— start Records to use —

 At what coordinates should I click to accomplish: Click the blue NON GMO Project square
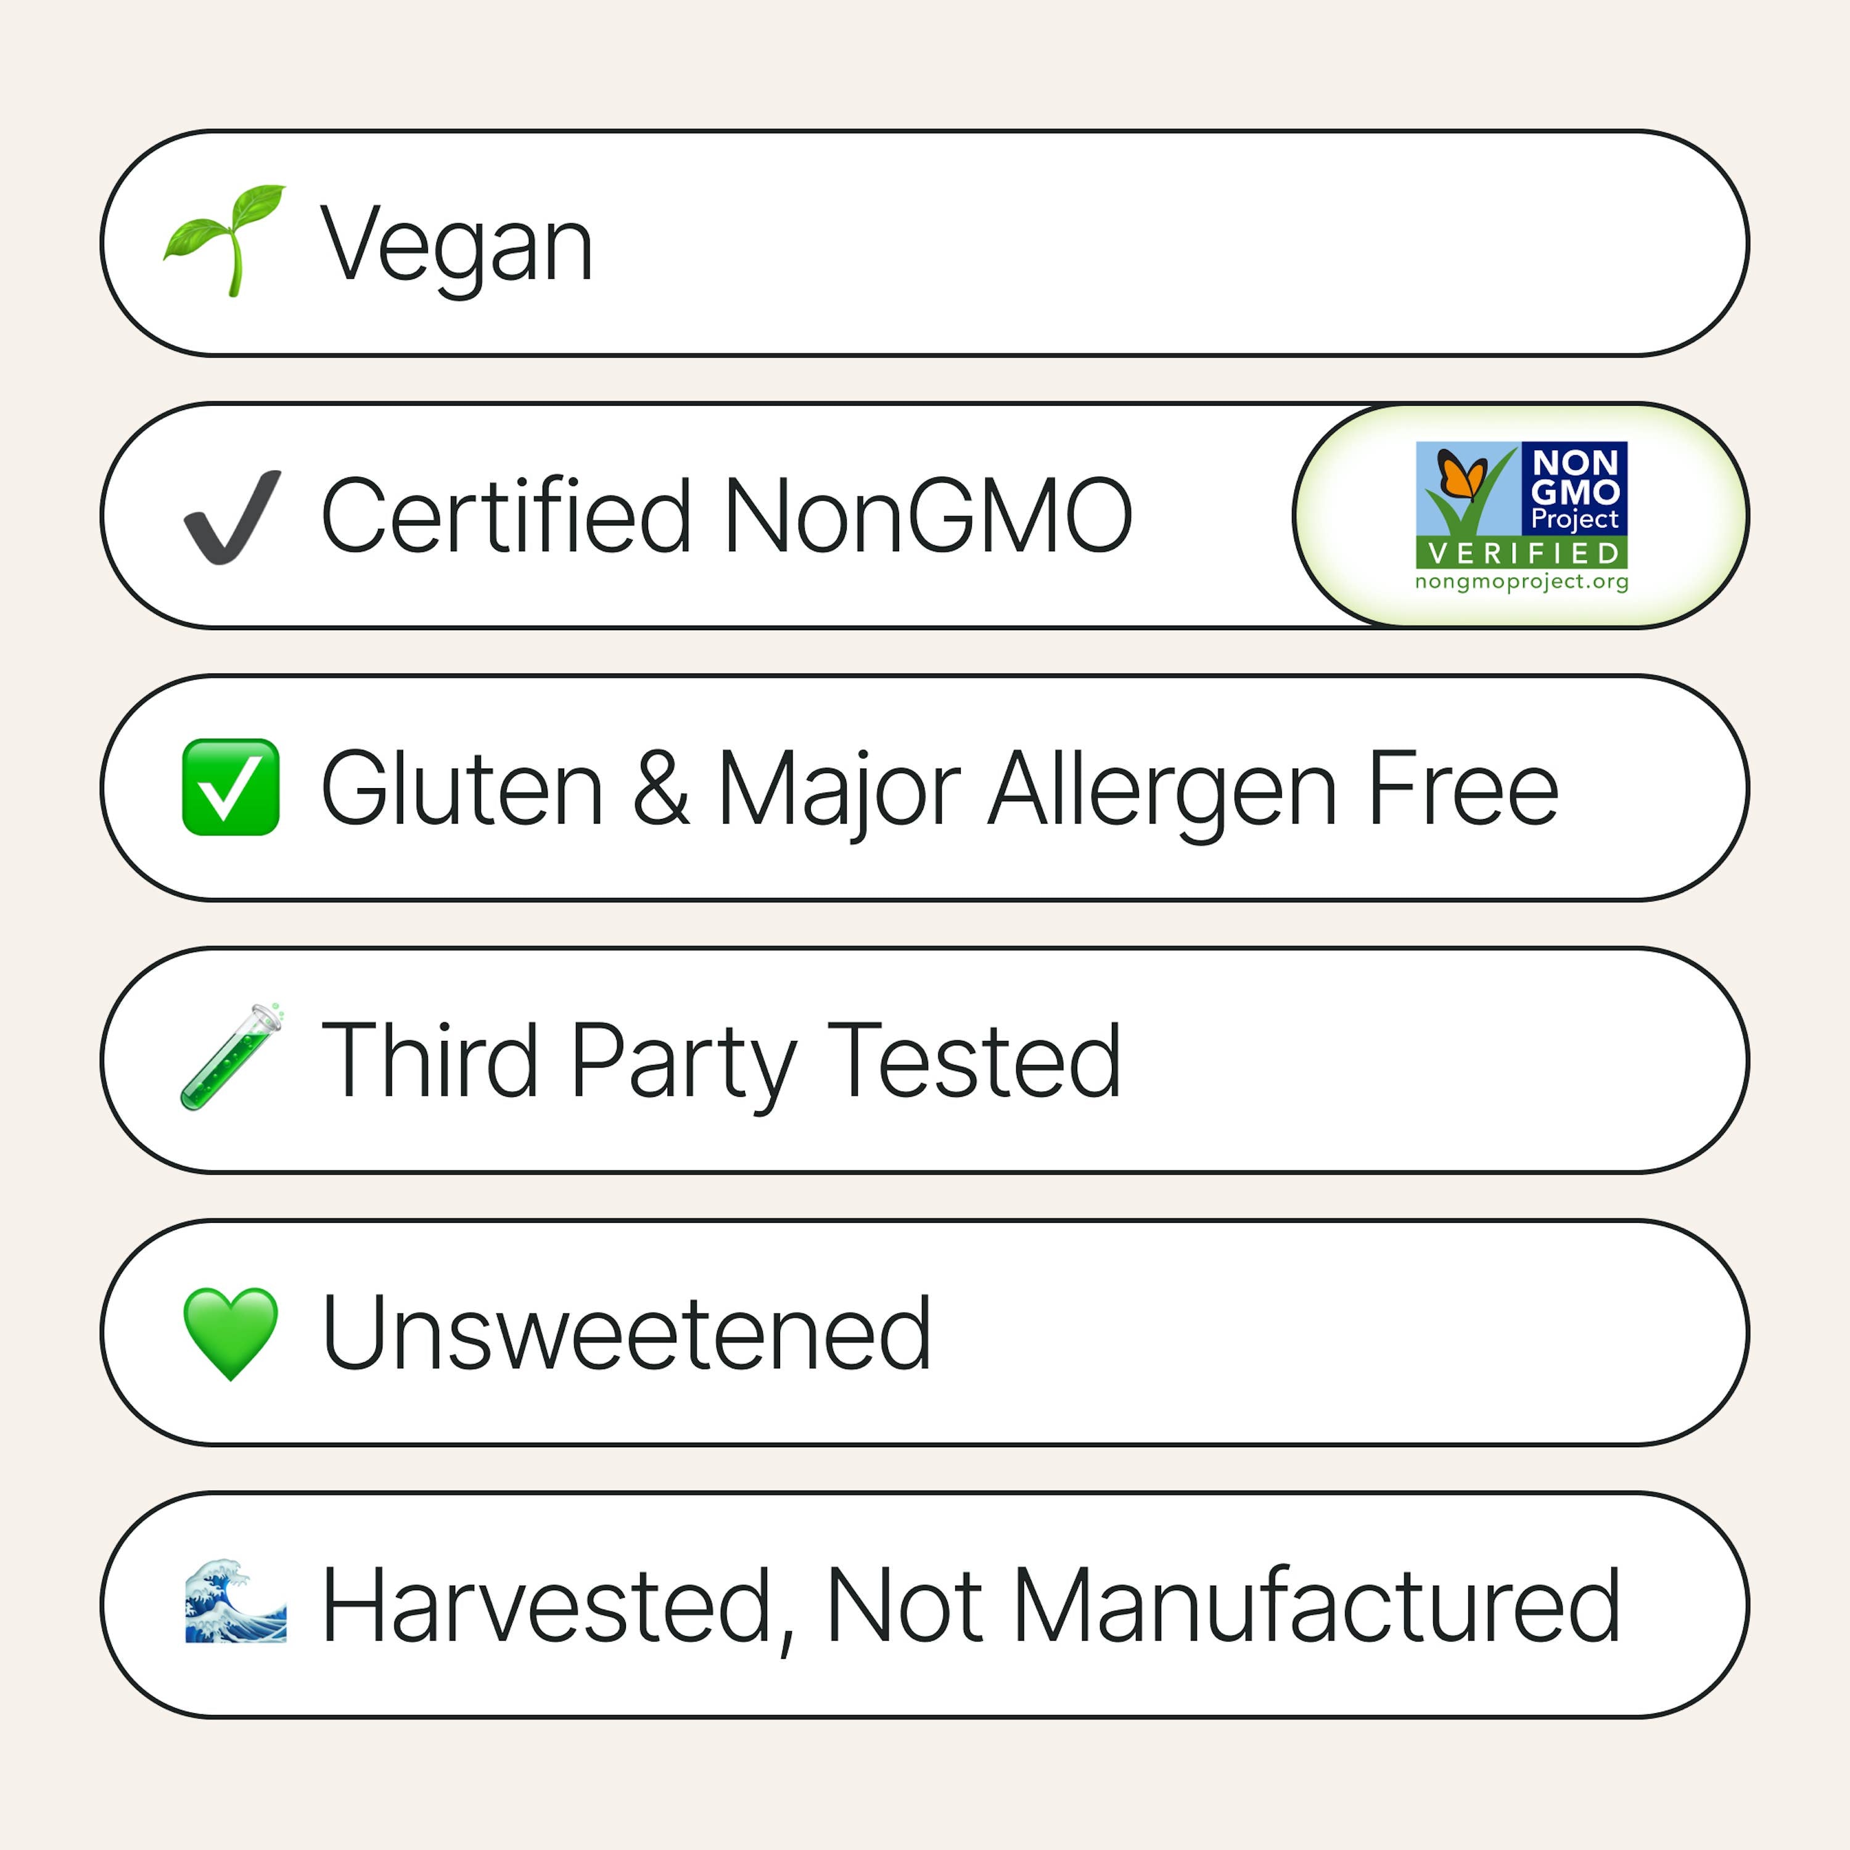pos(1575,488)
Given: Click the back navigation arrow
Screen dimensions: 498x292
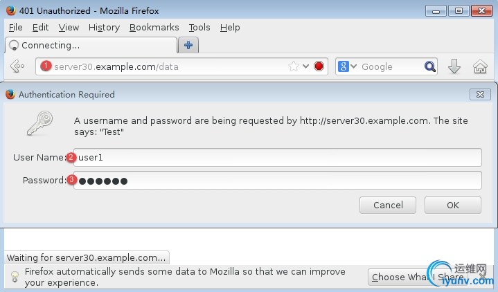Looking at the screenshot, I should pyautogui.click(x=17, y=66).
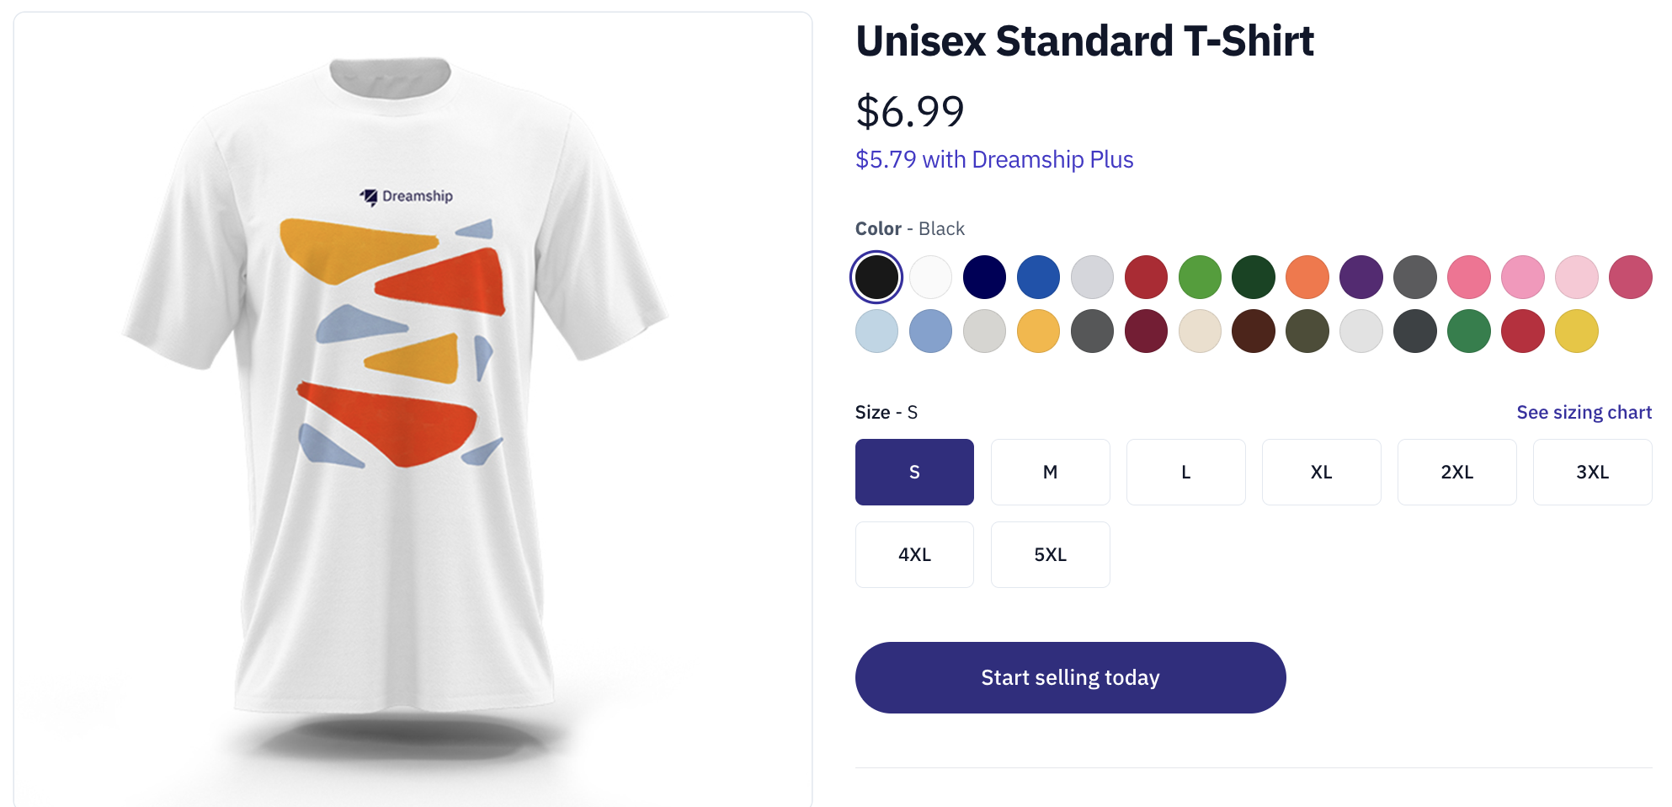Choose the purple color swatch

1361,277
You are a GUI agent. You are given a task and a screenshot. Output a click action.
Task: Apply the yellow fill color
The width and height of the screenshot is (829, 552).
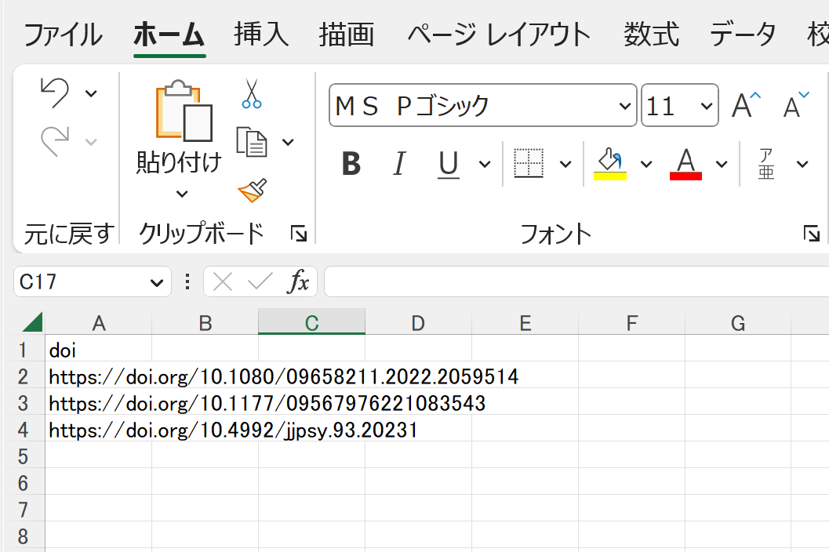(x=610, y=164)
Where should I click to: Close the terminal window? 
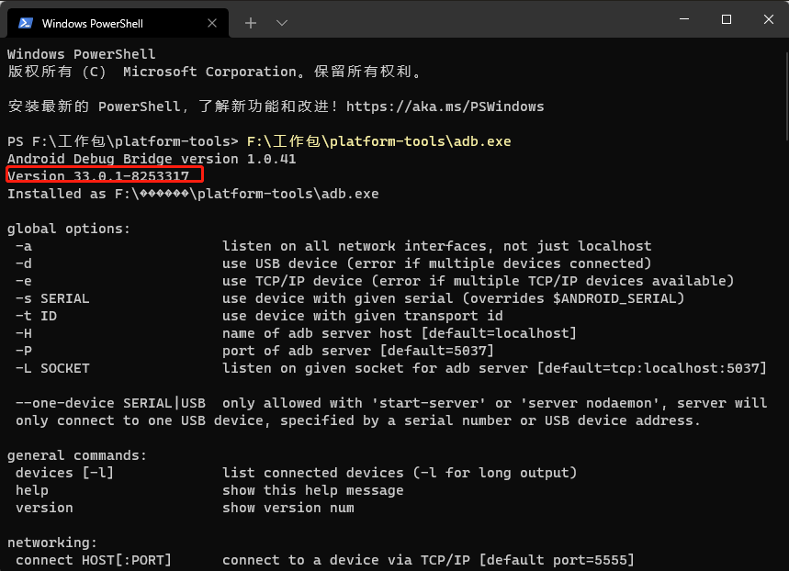(x=768, y=20)
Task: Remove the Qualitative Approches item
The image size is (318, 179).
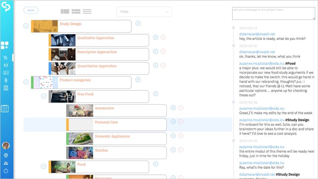Action: 163,37
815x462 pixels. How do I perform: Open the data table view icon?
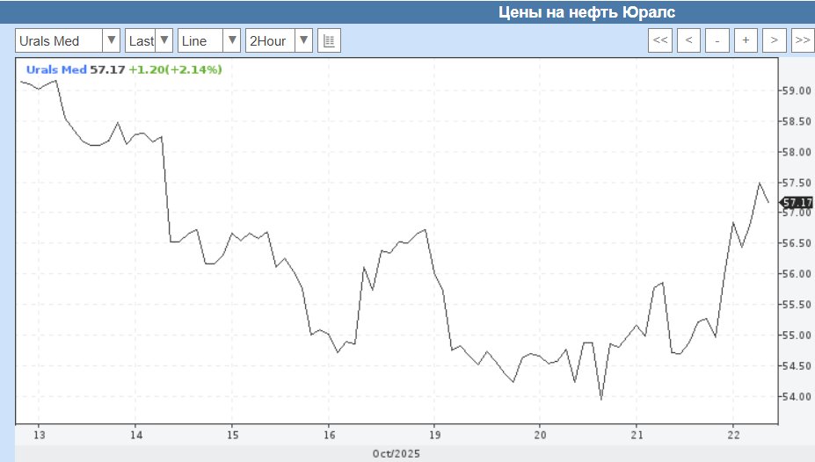tap(329, 40)
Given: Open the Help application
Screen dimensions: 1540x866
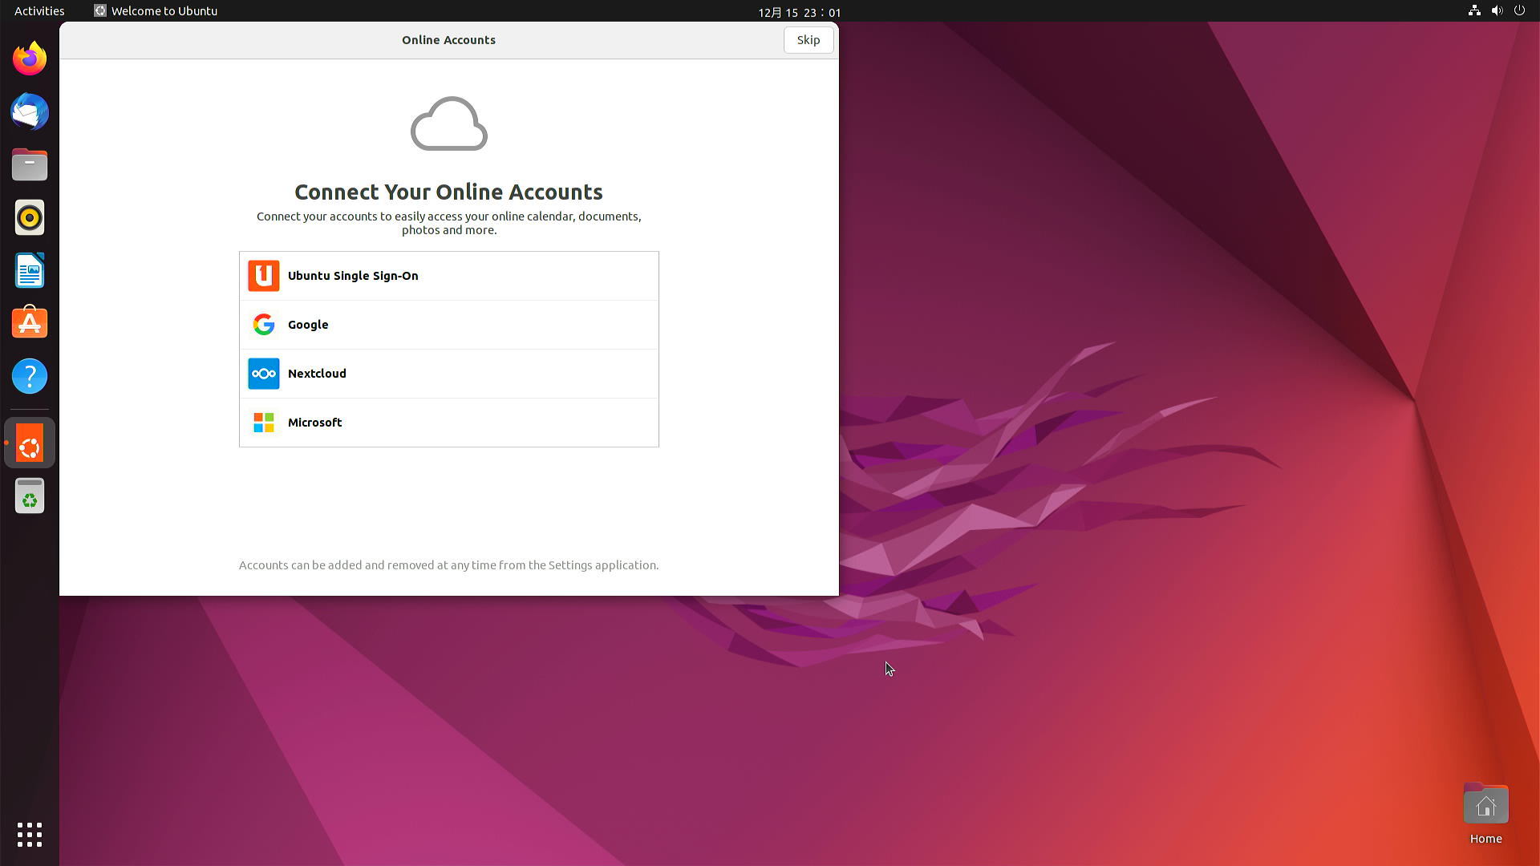Looking at the screenshot, I should (29, 376).
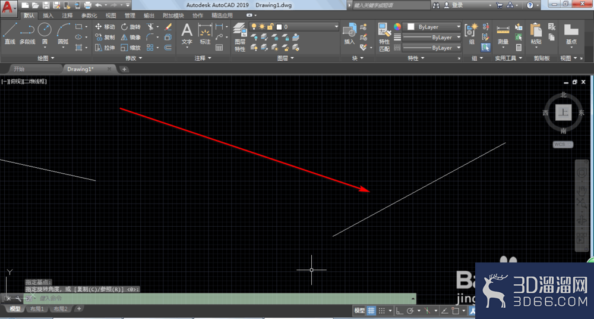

— end Records to use —

Please format the lines as a JSON list of strings, one per line, starting at the line that contains "Given: Open the Help application" and ending with the last line. Skip blank lines and leave the pictures out.

Solution:
[
  "Given: Open the Help application",
  "Screen dimensions: 1540x866",
  "Looking at the screenshot, I should (29, 376)."
]